Seule consolation, les incompatibilités, elles sont devenues très rares. Si la plupart des applications doivent être installées manuellement à l’aide d’APK, la plupart des logiciels qui indiquent ne pas être compatibles avec les smartphones Huawei (comme Netflix, myCANAL ou Chrome) le sont en réalité. Les API de substitution de Huawei réussissent leur mission. En revanche, certaines applications ne sont que partiellement fonctionnelles et ne permettent par exemple pas de s’identifier à un compte (comme Google Maps). Il reste quelques applis complètement incompatibles, comme YouTube. Elles sont rares.
En 2021, grâce aux efforts de Huawei, la vie sans services Google est possible. Cependant, on ne peut s’empêcher de se demander quel est l’intérêt de galérer autant pour une expérience finalement inférieure à ce que propose toute la concurrence ? À moins d’aimer Huawei plus que tout et/ou de détester Google, il vaut sans doute mieux prendre un appareil non restreint par les États-Unis. Nous ne pouvons que souhaiter un allègement des sanctions que subit Huawei qui lui permettrait, au moins, de récupérer les services Google en Europe.

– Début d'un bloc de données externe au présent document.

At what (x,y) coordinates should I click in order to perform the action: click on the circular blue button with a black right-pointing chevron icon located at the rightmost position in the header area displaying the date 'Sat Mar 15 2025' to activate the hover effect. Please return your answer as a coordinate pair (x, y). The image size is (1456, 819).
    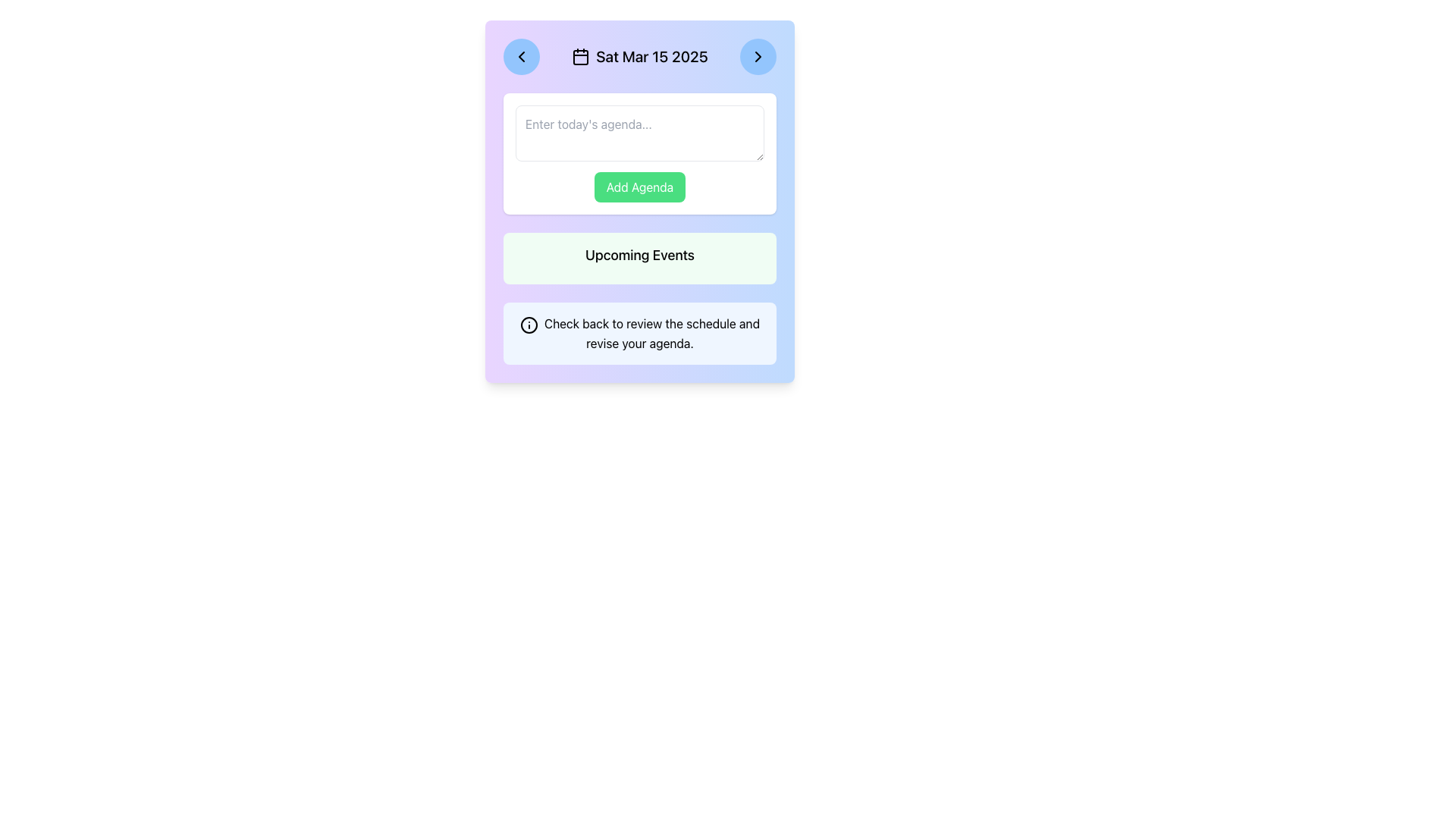
    Looking at the image, I should click on (758, 55).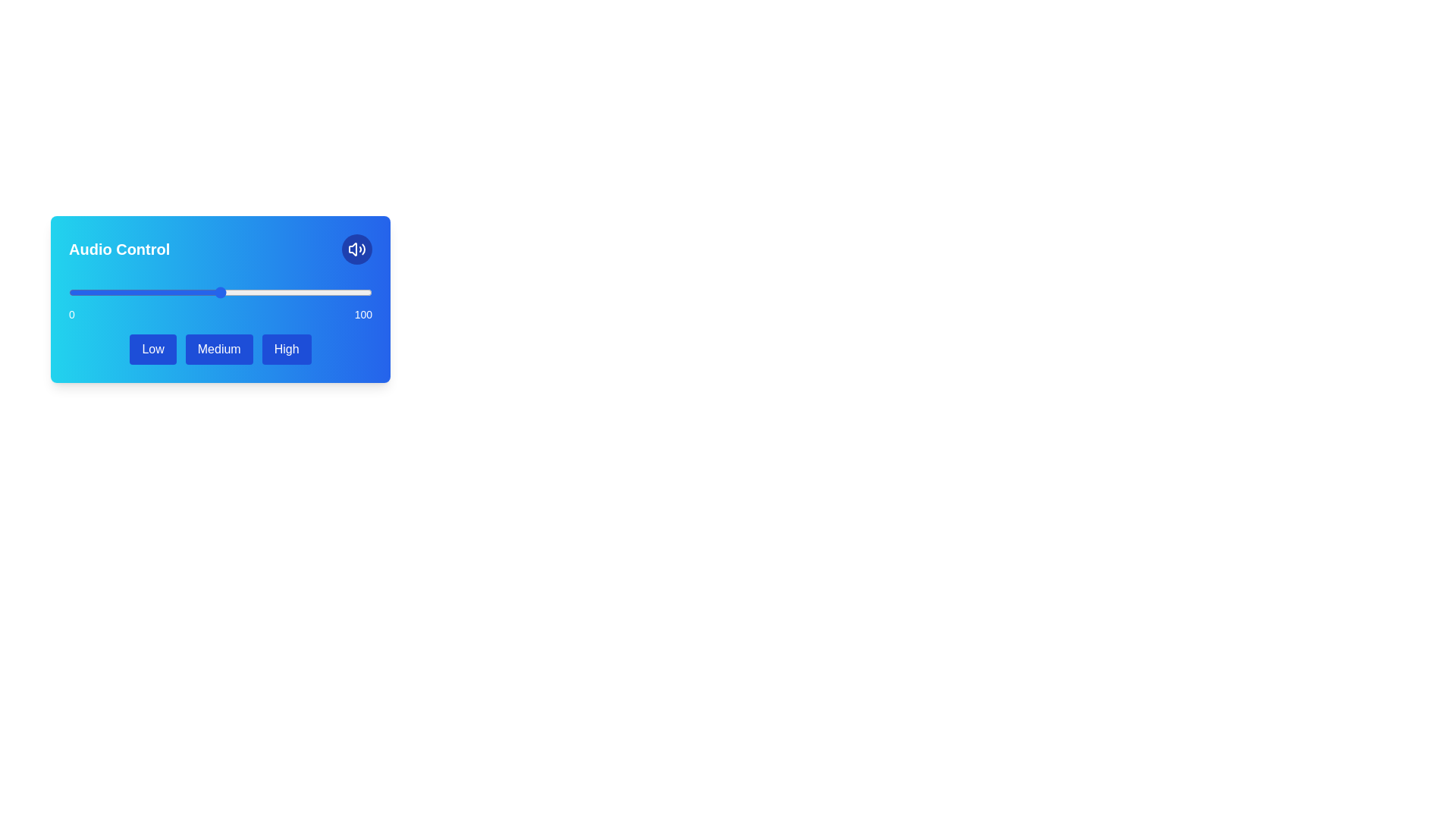  What do you see at coordinates (113, 292) in the screenshot?
I see `the audio volume` at bounding box center [113, 292].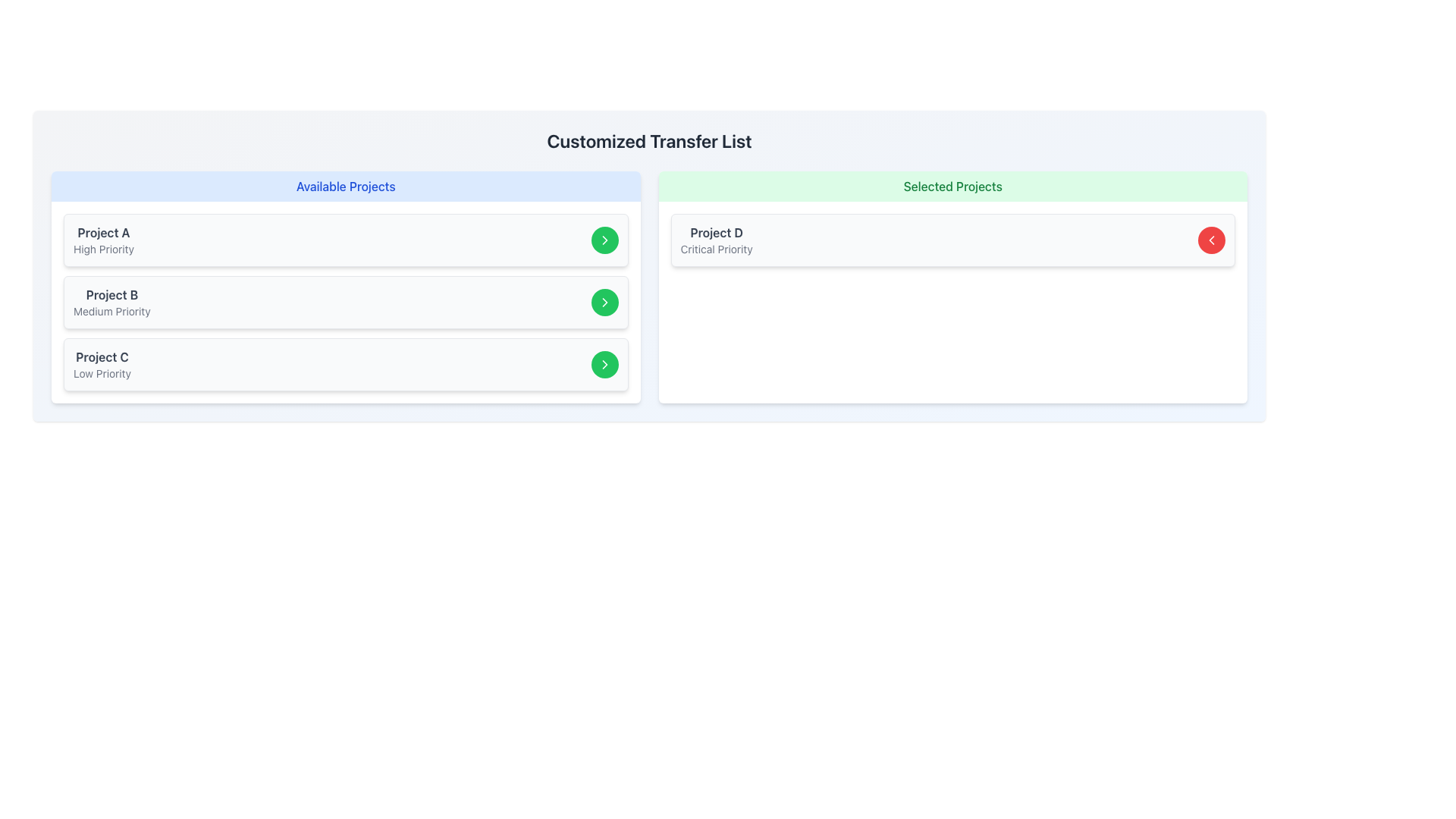 This screenshot has height=819, width=1456. I want to click on the Text Label in the 'Available Projects' section, located in the second row above 'Medium Priority', so click(111, 295).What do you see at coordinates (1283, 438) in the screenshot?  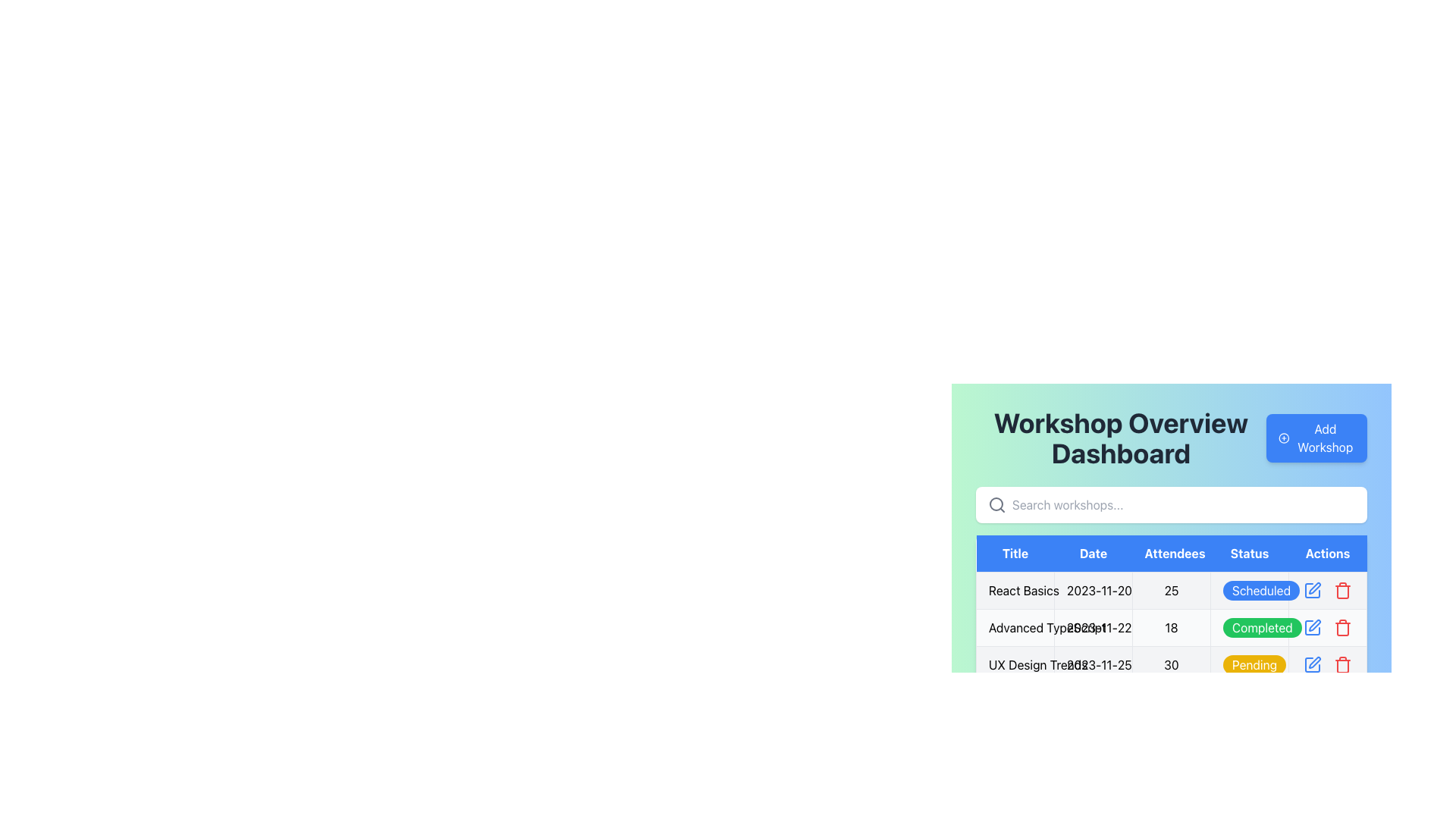 I see `the blue circular outline element within the 'Add Workshop' button located to the left of the text 'Add Workshop'` at bounding box center [1283, 438].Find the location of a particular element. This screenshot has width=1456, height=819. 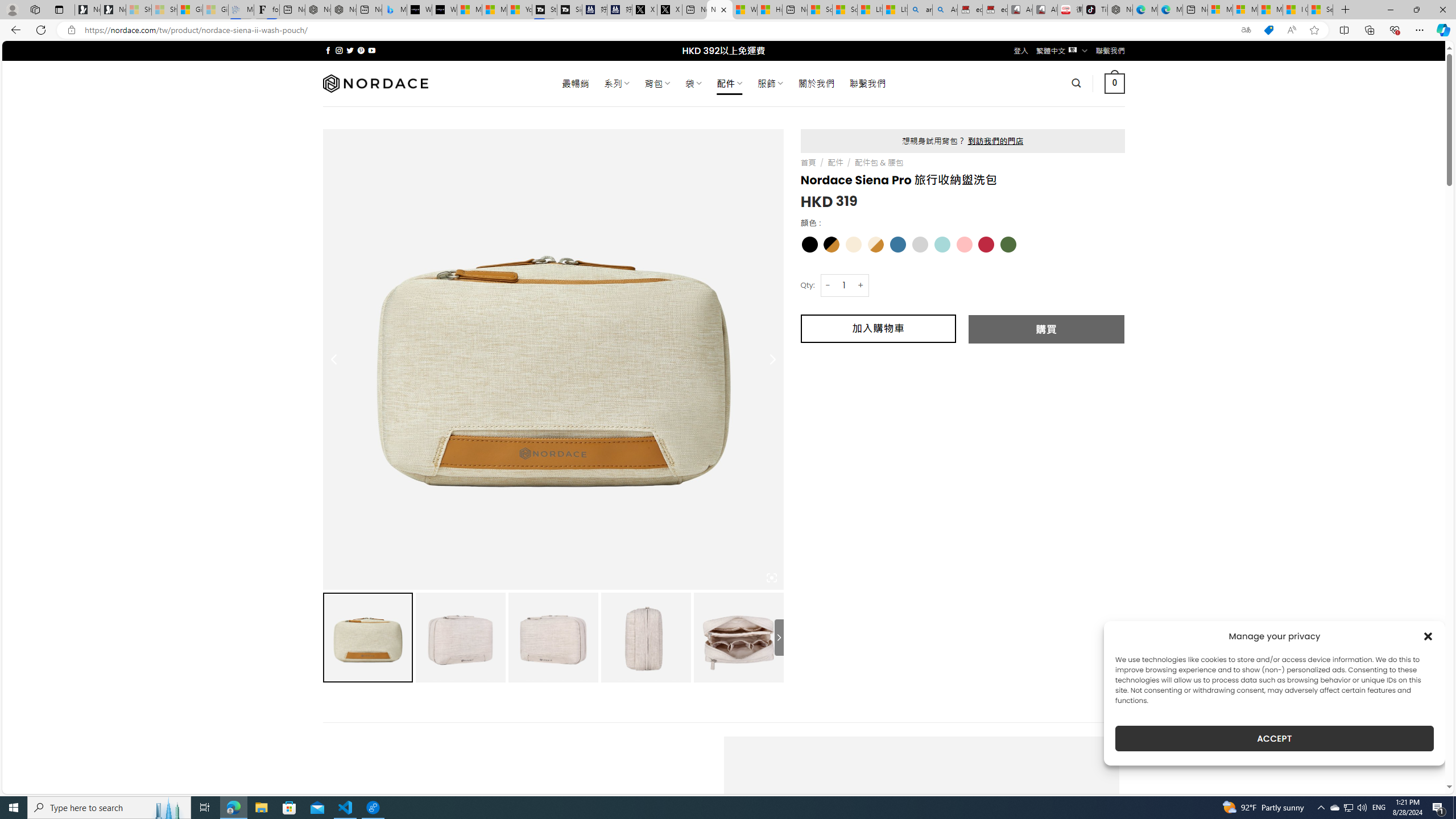

'ACCEPT' is located at coordinates (1275, 738).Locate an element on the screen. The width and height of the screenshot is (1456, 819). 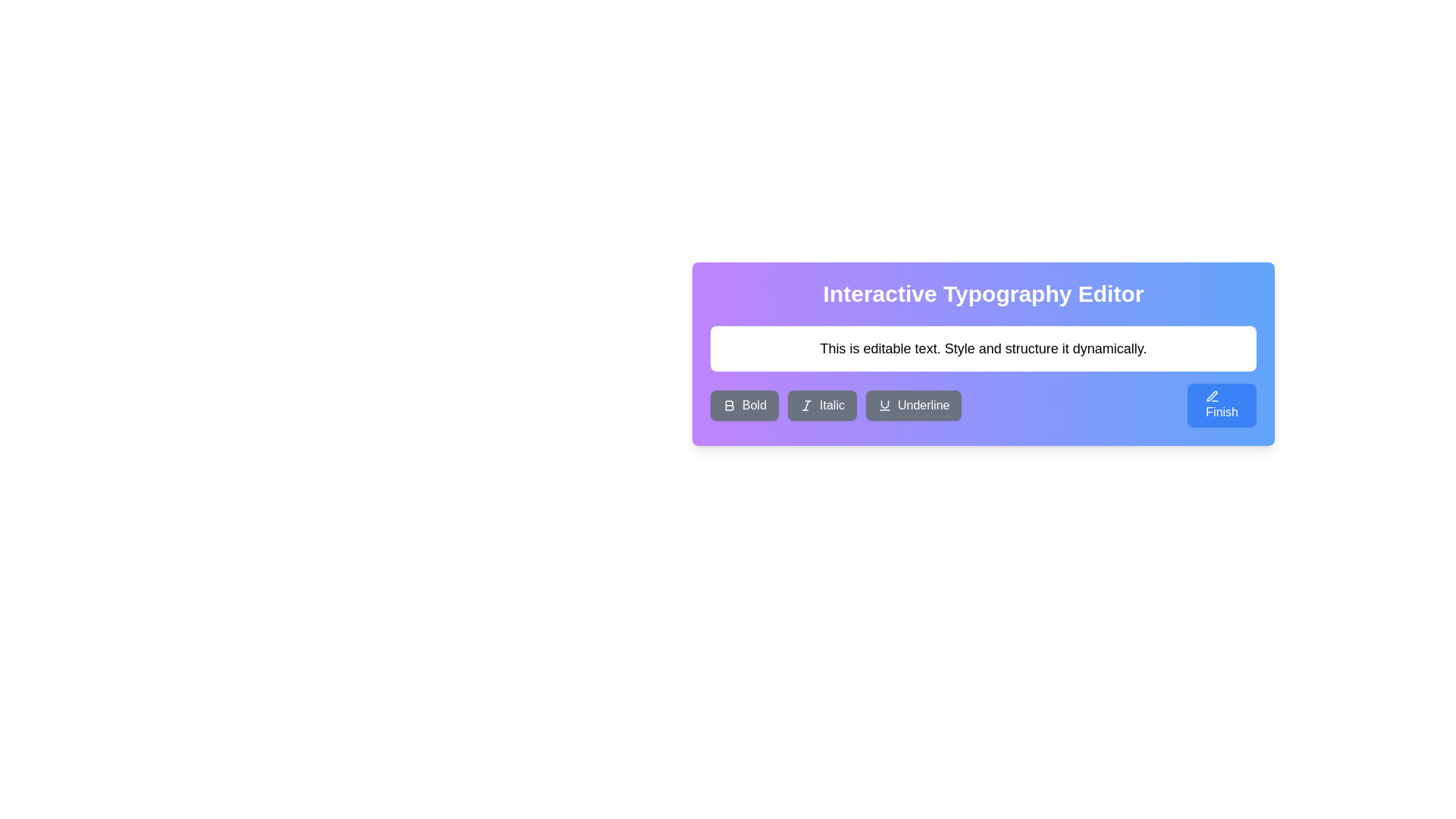
the 'Italic' icon in the text formatting toolbar is located at coordinates (806, 405).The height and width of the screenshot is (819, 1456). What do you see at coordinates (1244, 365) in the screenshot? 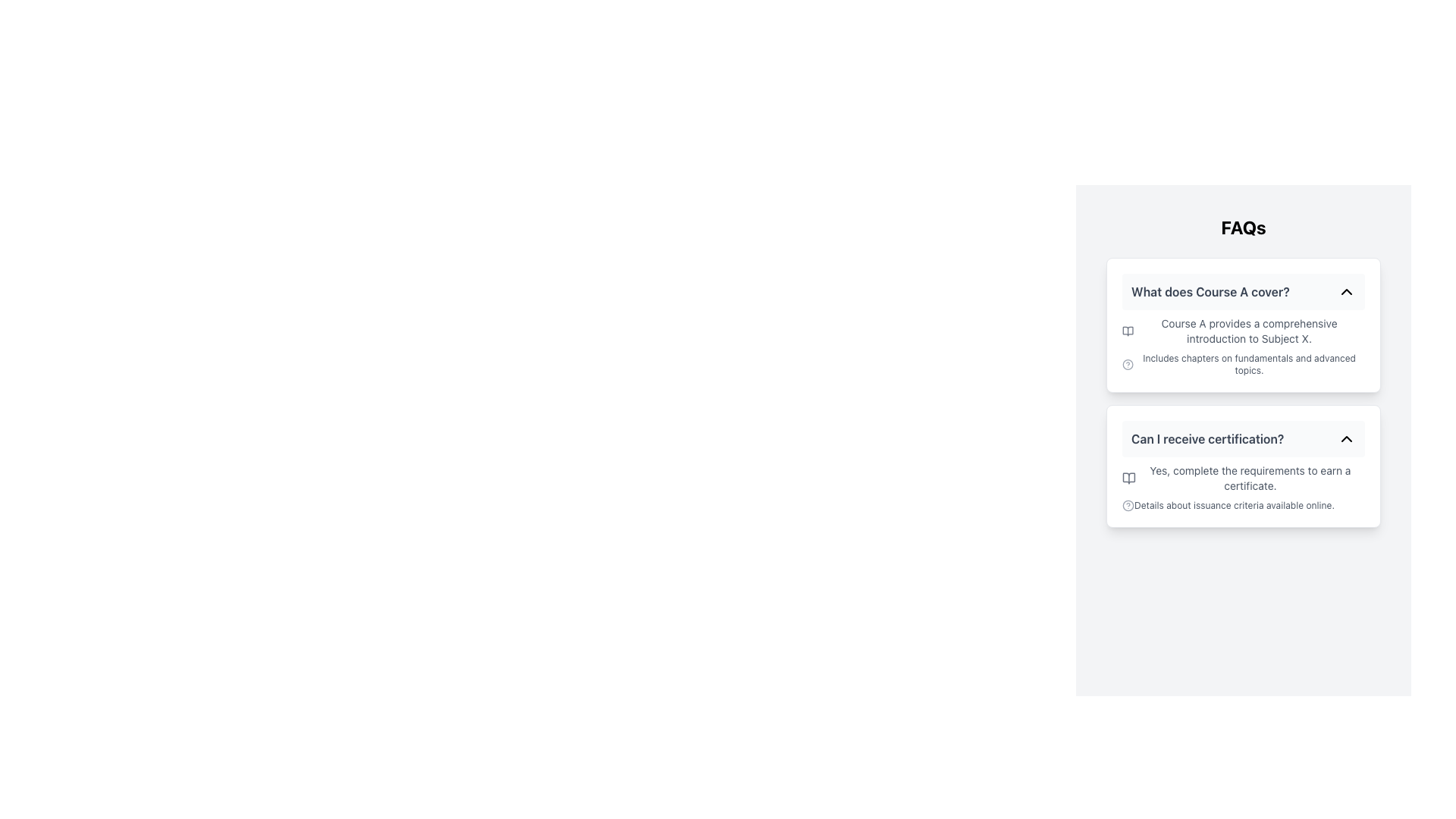
I see `text label providing additional details regarding the course content located in the FAQ section under the question 'What does Course A cover?'` at bounding box center [1244, 365].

Conclusion : Huawei ou Honor ?
Le Huawei Nova 9 et le Honor 50 ont un point commun : ils sont tous les deux de bons smartphones. Cependant, dans un contexte politique inédit, on peut se demander à quoi jouent les deux constructeurs en lançant deux appareils quasiment identiques à quelques jours d’intervalle, en jurant tous les deux qu’il s’agit d’une coïncidence. Tout ceci est d’autant plus étonnant que les prix des Huawei Nova 9 et Honor 50 sont quasiment les mêmes (autour de 500 euros, avec plusieurs remises à chaque fois) et que les revendeurs associent beaucoup trop les deux appareils, même s’ils tentent de vous vendre le Honor 50 qui est 5G et plus simple à utiliser.
Dans le cas de Honor, ce qui nous dérange le plus est l’absence d’une identité propre. Le Honor 50 est une copie du Huawei Nova 9 et ne permet pas à la marque de nous prouver qu’elle est devenue indépendante. Toujours est-il que l’on vous recommande son appareil et que seul l’avenir pourra nous dire ce qu’il adviendra vraiment de la marque chinoise. On a envie de lui faire confiance !
Dans le cas de Huawei, c’est beaucoup plus compliqué. Sans 5G, avec une expérience logicielle fortement restreinte et, surtout, face à un concurrent aussi semblable que le Honor 50, le Huawei Nova 9 peine vraiment à nous convaincre. Espérons que l’arrivée prochaine du P50 en France, avec ses appareils photo bien partis pour faire du mal à la concurrence, relance notre intérêt pour l’entreprise en Europe.